Going back to the example we first mentioned, examples/agent_groupchat.py contains an example of a groupchat where one of the agents is powered by MemGPT.

In order to run this example on a local LLM, go to lines 32-55 in examples/agent_groupchat.py and fill in the config files with your local LLM's deployment details. For example, if you are using webui, it will look something like this:

config_list = [
    {
        "model": "dolphin-2.1-mistral-7b",  # this indicates the MODEL, not the WRAPPER (no concept of wrappers for AutoGen)
        "api_base": "http://127.0.0.1:5001/v1"
        "api_key": "NULL", # this is a placeholder
        "api_type": "open_ai",
    },
]
config_list_memgpt = [
    {
        "model": "airoboros-l2-70b-2.1",  # this specifies the WRAPPER MemGPT will use, not the MODEL
    },
]

config_list is used by non-MemGPT agents, which expect an OpenAI-compatible API.

config_list_memgpt is used by MemGPT agents. Currently, MemGPT interfaces with the LLM backend by exporting OPENAI_API_BASE and BACKEND_TYPE as described above. Note that MemGPT does not use the OpenAI-compatible API (it uses the direct API).

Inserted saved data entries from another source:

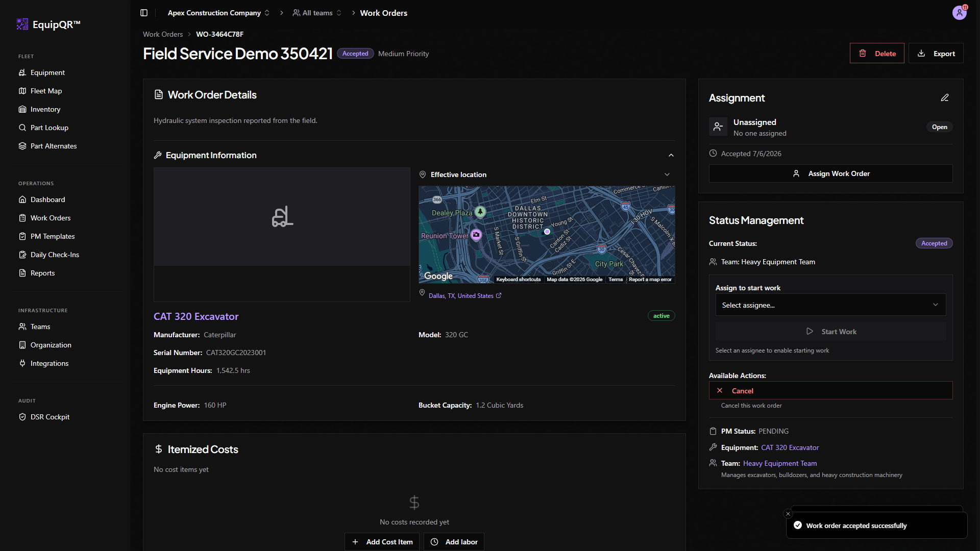Collapse the Equipment Information section
This screenshot has height=551, width=980.
point(671,155)
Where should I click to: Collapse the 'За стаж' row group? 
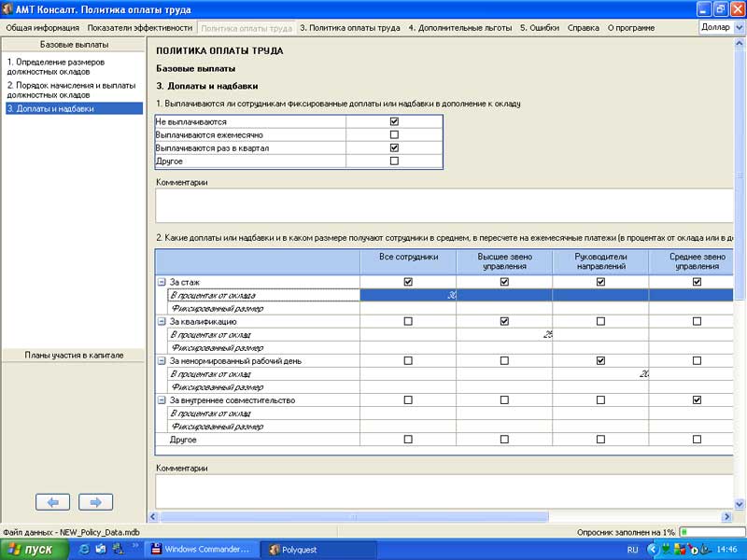pos(161,282)
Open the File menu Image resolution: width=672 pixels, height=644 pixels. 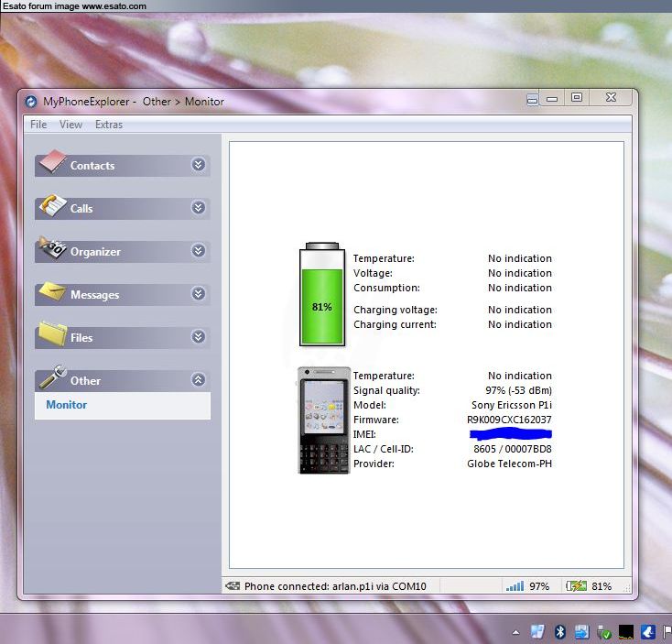click(x=38, y=125)
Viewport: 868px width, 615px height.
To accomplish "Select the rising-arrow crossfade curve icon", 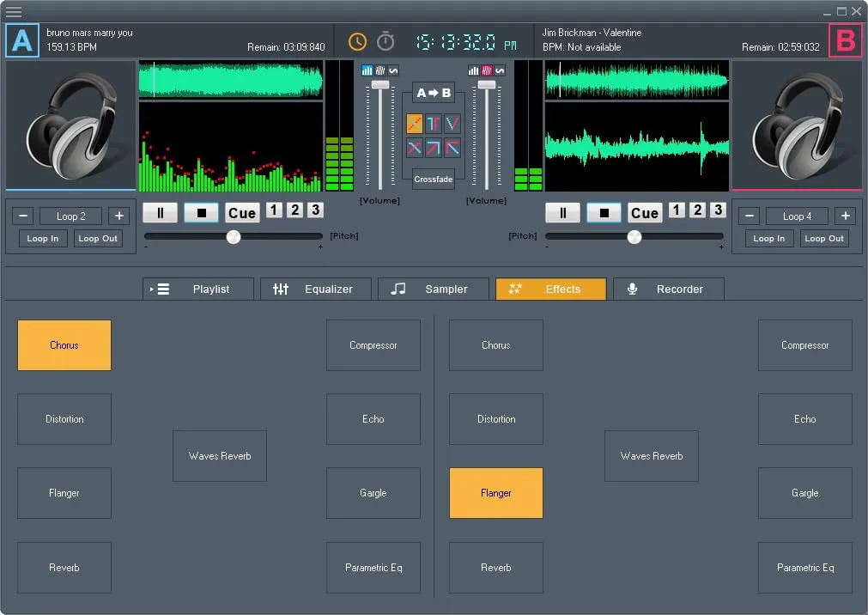I will pyautogui.click(x=434, y=148).
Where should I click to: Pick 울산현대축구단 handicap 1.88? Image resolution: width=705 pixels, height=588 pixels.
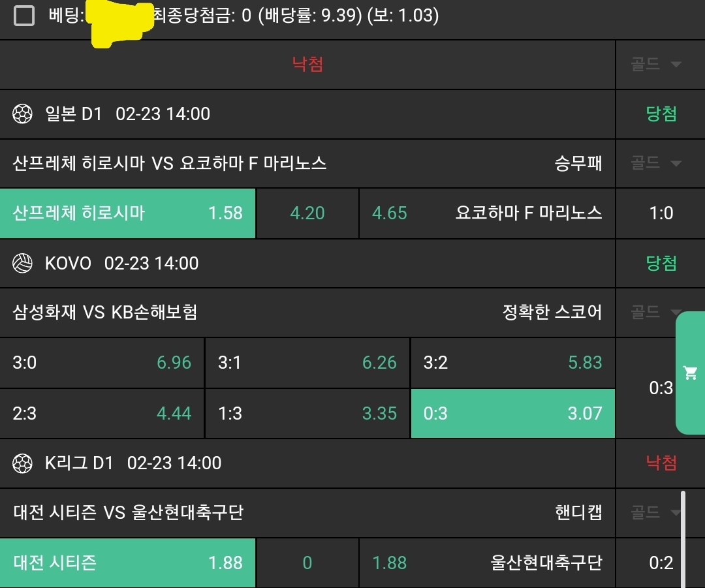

If you're using WebUI and want to run the non-MemGPT agents with a local LLM instead of OpenAI, enable the openai extension and point config_list's api_base to the appropriate URL (usually port 5001). Then, for MemGPT agents, export OPENAI_API_BASE and BACKEND_TYPE as described in Local LLM support (usually port 5000).

Loading documents

examples/agent_docs.py contains an example of a groupchat where the MemGPT autogen agent has access to documents.

First, follow the instructions in Example - chat with your data - Creating an external data source:

To download the MemGPT research paper we'll use curl (you can also just download the PDF from your browser):

# we're saving the file as "memgpt_research_paper.pdf"
curl -L -o memgpt_research_paper.pdf https://arxiv.org/pdf/2310.08560.pdf

Now that we have the paper downloaded, we can create a MemGPT data source using memgpt load:

memgpt load directory --name memgpt_research_paper --input-files=memgpt_research_paper.pdf
loading data
done loading data
LLM is explicitly disabled. Using MockLLM.
LLM is explicitly disabled. Using MockLLM.
Parsing documents into nodes: 100%|███████████████████████████████████████████████████████████████████████████████████████████████████████████████████████████████████████████████████████████████████████████████| 15/15 [00:00<00:00, 392.09it/s]
Generating embeddings: 100%|███████████████████████████████████████████████████████████████████████████████████████████████████████████████████████████████████████████████████████████████████████████████████████| 65/65 [00:01<00:00, 37.34it/s]
100%|██████████████████████████████████████████████████████████████████████████████████████████████████████████████████████████████████████████████████████████████████████████████████████████████████████████| 65/65 [00:00<00:00, 388361.48it/s]
Saved local /home/user/.memgpt/archival/memgpt_research_paper/nodes.pkl

Note: you can ignore the "LLM is explicitly disabled" message.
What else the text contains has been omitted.